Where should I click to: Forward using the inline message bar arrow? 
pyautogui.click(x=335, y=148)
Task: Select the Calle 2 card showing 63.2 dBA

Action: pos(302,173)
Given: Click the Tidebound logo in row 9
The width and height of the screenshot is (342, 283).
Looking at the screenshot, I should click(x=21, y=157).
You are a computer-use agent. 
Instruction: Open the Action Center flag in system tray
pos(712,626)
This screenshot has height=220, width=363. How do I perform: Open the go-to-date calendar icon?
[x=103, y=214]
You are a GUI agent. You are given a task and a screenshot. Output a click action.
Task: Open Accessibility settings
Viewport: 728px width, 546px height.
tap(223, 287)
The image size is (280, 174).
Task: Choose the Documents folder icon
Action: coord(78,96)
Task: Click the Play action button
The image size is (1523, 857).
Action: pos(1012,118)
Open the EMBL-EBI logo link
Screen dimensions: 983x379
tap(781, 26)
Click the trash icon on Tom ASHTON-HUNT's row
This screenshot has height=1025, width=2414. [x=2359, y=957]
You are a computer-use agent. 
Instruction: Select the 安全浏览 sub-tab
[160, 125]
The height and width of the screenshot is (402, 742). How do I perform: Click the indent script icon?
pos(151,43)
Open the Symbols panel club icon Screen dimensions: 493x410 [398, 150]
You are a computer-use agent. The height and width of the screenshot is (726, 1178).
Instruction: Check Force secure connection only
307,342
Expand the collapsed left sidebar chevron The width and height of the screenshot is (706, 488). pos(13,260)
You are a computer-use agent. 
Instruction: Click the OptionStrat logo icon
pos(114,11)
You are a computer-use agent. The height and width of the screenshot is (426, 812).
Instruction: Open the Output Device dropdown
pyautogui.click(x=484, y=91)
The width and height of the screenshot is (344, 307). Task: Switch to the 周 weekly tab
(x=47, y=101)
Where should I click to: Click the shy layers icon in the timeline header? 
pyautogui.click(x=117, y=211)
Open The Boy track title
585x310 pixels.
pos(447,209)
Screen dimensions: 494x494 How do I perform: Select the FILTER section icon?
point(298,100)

=======

Could you return the lines of the listing unchanged, from its first line through the line containing "[x=103, y=214]", with both ends included?

*WRITTEN RESPONSE*:
Where should I click to: Forward using the inline message bar arrow? 
pyautogui.click(x=335, y=148)
Task: Select the Calle 2 card showing 63.2 dBA

Action: pos(302,173)
Given: Click the Tidebound logo in row 9
The width and height of the screenshot is (342, 283).
Looking at the screenshot, I should click(x=21, y=157).
You are a computer-use agent. 
Instruction: Open the Action Center flag in system tray
pos(712,626)
This screenshot has height=220, width=363. How do I perform: Open the go-to-date calendar icon?
[x=103, y=214]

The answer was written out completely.